* _EXERCISE PROMPT_
Nothing is needed except the lines below that run from the one with "Task: Click the Easy Returns icon" through the one with "You are a computer-use agent. The height", repeated exactly.

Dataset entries
----------

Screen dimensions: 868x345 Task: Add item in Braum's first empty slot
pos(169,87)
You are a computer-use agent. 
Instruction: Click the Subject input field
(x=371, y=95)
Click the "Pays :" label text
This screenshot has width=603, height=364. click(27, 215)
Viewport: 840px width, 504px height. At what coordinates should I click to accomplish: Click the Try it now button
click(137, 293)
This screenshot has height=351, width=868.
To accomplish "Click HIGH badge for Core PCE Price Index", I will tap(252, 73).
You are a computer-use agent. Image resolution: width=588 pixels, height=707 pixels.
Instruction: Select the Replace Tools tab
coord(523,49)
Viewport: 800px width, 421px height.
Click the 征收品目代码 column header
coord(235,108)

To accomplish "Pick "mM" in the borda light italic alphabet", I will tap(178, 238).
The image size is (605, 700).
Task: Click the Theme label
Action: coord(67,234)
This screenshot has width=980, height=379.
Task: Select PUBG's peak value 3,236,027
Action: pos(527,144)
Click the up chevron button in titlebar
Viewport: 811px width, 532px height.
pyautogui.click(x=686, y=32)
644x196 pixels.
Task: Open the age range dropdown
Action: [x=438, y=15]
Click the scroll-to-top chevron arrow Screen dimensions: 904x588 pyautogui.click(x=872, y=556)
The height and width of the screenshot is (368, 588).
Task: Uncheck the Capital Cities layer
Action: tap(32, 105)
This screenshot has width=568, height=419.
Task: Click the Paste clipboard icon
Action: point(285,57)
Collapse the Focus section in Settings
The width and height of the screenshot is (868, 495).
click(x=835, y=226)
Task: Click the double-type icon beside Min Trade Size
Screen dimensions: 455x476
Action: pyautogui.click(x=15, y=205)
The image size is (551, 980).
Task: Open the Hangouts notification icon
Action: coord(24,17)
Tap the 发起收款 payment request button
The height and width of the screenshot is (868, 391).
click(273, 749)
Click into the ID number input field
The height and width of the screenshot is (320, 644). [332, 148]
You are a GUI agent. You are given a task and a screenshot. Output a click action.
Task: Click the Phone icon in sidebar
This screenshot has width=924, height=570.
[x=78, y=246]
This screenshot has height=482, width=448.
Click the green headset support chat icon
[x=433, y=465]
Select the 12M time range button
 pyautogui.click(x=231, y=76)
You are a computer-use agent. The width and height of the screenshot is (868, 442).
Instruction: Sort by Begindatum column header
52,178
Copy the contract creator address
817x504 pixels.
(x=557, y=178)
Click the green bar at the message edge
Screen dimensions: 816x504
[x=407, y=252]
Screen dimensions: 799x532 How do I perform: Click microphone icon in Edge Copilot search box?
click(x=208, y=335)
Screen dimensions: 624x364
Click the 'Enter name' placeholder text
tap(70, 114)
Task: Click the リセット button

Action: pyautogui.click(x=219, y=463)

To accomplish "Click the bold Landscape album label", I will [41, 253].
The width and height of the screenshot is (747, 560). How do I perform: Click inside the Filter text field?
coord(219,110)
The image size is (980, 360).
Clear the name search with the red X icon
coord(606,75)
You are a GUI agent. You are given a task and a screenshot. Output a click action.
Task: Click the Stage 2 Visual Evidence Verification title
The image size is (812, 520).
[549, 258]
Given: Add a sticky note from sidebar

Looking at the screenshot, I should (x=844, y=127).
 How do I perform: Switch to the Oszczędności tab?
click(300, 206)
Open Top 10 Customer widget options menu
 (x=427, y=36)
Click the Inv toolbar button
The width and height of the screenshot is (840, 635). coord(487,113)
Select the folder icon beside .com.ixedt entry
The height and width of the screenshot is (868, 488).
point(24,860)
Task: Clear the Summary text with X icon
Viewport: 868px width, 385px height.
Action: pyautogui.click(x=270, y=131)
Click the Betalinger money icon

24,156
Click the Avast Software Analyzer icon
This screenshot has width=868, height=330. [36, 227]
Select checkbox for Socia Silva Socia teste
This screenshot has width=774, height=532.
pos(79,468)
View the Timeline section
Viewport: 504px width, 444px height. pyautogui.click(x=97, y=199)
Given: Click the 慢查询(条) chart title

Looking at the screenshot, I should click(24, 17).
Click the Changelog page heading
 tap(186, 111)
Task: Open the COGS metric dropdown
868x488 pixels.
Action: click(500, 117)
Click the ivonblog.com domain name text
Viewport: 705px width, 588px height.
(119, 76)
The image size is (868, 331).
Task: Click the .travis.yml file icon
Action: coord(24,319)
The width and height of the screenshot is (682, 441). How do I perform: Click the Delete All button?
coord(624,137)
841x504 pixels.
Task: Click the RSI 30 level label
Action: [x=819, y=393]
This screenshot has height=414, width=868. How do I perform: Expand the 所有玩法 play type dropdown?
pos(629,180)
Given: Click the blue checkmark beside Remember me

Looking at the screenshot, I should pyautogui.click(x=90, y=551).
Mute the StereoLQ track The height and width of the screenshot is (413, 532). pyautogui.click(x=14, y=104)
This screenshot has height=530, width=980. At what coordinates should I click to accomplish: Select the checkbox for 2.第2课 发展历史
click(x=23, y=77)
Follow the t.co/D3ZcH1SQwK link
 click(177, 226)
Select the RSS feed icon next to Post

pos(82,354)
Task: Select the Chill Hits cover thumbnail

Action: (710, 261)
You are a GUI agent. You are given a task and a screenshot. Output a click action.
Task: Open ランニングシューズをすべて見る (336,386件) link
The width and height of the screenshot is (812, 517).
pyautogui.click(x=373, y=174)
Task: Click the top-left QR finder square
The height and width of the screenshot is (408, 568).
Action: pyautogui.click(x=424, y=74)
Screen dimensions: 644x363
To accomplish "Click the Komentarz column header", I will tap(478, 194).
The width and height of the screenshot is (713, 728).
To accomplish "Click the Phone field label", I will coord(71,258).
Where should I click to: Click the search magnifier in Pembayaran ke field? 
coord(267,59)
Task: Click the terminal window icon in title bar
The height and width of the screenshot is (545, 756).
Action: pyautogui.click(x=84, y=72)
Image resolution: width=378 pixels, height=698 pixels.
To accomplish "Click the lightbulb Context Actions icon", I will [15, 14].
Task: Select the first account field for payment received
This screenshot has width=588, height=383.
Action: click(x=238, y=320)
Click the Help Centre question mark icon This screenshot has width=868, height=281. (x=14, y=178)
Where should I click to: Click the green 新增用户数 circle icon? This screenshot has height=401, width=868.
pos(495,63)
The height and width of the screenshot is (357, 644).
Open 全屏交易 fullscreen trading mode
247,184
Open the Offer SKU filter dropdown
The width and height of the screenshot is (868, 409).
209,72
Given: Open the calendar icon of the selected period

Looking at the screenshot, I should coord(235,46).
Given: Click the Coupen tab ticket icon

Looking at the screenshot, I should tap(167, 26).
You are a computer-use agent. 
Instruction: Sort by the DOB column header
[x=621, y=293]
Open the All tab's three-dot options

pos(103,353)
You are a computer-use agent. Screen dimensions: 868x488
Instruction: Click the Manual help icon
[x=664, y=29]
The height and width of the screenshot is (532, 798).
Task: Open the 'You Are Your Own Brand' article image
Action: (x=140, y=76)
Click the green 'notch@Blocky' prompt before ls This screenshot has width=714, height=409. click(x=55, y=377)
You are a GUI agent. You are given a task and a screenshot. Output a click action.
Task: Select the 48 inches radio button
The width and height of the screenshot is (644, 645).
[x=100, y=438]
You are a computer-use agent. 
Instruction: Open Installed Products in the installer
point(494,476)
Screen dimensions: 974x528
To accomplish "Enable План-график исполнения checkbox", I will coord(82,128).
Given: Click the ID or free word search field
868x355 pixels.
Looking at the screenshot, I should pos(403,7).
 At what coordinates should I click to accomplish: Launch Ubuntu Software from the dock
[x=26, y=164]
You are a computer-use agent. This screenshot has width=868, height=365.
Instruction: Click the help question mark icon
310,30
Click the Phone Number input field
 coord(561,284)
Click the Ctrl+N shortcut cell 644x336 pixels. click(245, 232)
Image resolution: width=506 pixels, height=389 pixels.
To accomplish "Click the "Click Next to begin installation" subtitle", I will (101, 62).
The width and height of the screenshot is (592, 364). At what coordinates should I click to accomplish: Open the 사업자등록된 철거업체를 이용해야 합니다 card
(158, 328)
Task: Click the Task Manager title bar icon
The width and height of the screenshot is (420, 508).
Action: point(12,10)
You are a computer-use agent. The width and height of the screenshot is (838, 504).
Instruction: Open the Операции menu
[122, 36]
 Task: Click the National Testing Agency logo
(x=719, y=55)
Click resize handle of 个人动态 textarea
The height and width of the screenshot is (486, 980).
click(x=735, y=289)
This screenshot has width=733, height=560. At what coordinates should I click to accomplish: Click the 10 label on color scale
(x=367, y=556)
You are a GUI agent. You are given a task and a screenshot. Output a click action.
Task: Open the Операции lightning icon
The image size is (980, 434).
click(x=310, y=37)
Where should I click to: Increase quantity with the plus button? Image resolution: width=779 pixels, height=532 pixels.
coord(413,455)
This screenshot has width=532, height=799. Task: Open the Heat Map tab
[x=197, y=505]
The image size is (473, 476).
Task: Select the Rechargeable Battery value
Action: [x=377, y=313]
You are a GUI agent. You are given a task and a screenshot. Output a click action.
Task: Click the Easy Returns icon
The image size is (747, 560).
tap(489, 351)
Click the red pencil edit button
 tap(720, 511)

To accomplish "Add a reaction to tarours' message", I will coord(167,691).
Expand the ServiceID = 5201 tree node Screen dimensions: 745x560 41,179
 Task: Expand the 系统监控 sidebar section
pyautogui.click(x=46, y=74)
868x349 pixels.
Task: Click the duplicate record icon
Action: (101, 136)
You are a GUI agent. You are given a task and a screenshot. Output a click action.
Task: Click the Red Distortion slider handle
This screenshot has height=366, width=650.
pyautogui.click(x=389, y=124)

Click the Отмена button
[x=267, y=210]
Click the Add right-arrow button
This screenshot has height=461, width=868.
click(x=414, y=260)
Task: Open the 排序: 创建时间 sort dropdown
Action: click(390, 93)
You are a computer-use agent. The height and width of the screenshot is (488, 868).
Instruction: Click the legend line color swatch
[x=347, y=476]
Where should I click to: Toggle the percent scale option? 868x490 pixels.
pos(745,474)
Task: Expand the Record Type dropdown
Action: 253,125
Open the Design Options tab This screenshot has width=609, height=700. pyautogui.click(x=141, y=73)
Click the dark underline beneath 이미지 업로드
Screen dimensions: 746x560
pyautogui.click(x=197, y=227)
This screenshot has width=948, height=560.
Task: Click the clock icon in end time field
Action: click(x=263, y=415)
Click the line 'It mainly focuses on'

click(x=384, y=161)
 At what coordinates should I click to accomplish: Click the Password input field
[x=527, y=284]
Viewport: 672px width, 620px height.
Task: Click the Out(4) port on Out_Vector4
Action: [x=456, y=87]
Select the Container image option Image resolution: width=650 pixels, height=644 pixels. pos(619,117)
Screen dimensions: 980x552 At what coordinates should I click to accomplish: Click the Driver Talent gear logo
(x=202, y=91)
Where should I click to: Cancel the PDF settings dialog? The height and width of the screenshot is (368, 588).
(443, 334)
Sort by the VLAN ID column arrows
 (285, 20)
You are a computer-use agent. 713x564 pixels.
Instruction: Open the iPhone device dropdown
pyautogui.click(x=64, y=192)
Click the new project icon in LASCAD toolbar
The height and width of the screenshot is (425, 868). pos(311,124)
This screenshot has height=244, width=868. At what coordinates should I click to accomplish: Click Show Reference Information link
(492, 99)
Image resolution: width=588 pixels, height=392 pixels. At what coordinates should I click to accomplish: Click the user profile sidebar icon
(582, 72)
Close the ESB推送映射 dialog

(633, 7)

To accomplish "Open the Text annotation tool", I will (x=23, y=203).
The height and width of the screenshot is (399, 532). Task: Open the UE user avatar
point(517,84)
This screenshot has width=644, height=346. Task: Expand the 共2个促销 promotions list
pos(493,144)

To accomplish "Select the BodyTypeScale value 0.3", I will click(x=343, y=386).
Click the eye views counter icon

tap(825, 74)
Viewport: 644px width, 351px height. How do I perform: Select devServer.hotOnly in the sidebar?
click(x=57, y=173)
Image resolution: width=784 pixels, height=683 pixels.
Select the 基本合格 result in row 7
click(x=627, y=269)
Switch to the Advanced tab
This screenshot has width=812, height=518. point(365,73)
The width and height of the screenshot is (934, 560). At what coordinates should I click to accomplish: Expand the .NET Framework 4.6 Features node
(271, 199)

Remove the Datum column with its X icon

----------

* _PROBLEM SOLUTION_
Task: Click the Easy Returns icon
The image size is (747, 560).
tap(489, 351)
Click the red pencil edit button
 tap(720, 511)

To accomplish "Add a reaction to tarours' message", I will coord(167,691).
Expand the ServiceID = 5201 tree node Screen dimensions: 745x560 41,179
 Task: Expand the 系统监控 sidebar section
pyautogui.click(x=46, y=74)
868x349 pixels.
Task: Click the duplicate record icon
Action: (101, 136)
You are a GUI agent. You are given a task and a screenshot. Output a click action.
Task: Click the Red Distortion slider handle
This screenshot has height=366, width=650.
pyautogui.click(x=389, y=124)

Click the Отмена button
[x=267, y=210]
Click the Add right-arrow button
This screenshot has height=461, width=868.
click(x=414, y=260)
Task: Open the 排序: 创建时间 sort dropdown
Action: click(390, 93)
You are a computer-use agent. The height and width of the screenshot is (488, 868).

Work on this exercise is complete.